This blog has previously addressed utopian views of future cities, and recently we came across a scheme designed by M. Mark Feldman and Olindo Grossi for the Exhibition Salon of various subsidiaries of the American Radiator and Standard Sanitary Corporation. Feldman and Grossi envisioned a future Sixth Avenue, New York City as a glass skyscraper-lined, terraced and heated artery:
"Buildings, built of glass that admits light without images, are set well back from the street and well apart to permit maximum light, and terraces, thus created, are utilized, according to district, for sports, restaurants, etc. All terraces are heated by individual reflectors.
"Street traffic is warmed by radiant heat plates that are worked into the architecture of the buildings just above the ground floor. The plates are flared at the corners to cover the space between buildings.
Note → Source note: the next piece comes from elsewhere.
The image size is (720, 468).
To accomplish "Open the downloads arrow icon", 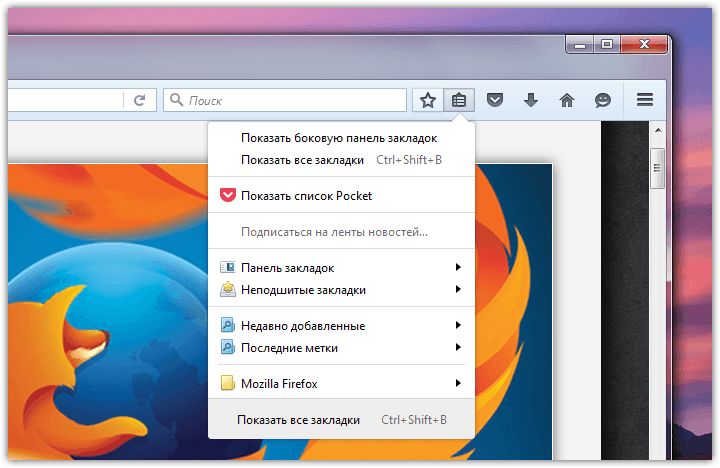I will tap(531, 100).
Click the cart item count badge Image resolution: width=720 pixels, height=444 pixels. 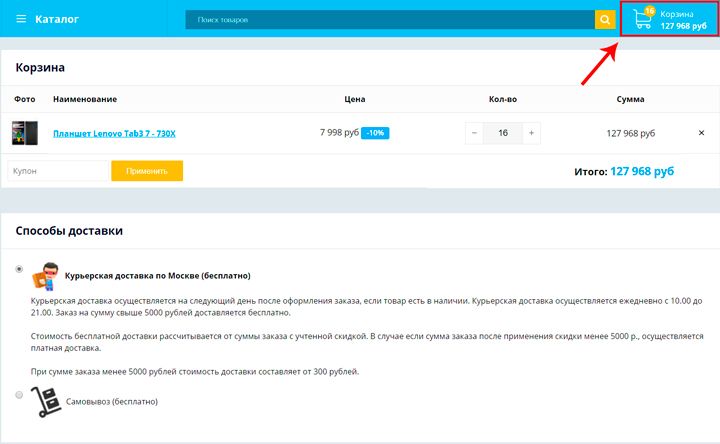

"Winter and summer sports are available simultaneously in all seasons since the reflectors, which are broadcasters of radiation in winter, become absorbers of heat in summer, or vice versa. Thus skating rinks are installed at the tops of the tallest buildings and other sports, such as swimming, tennis and bowling, below.
"In summer, heat from the sun is turned back from the glass buildings by metallic insulating reflectors that can be rolled in and out at each floor. In restaurants, theatres, etc., special metal backs for chairs and seats are used as an added means of transmitting and reflecting the radiant heat."
As reported in Pencil Points August 1937, pp. 49-50. Many issues of Pencil Points can be made available at Howard-Tilton Memorial Library through the Center for Research Libraries.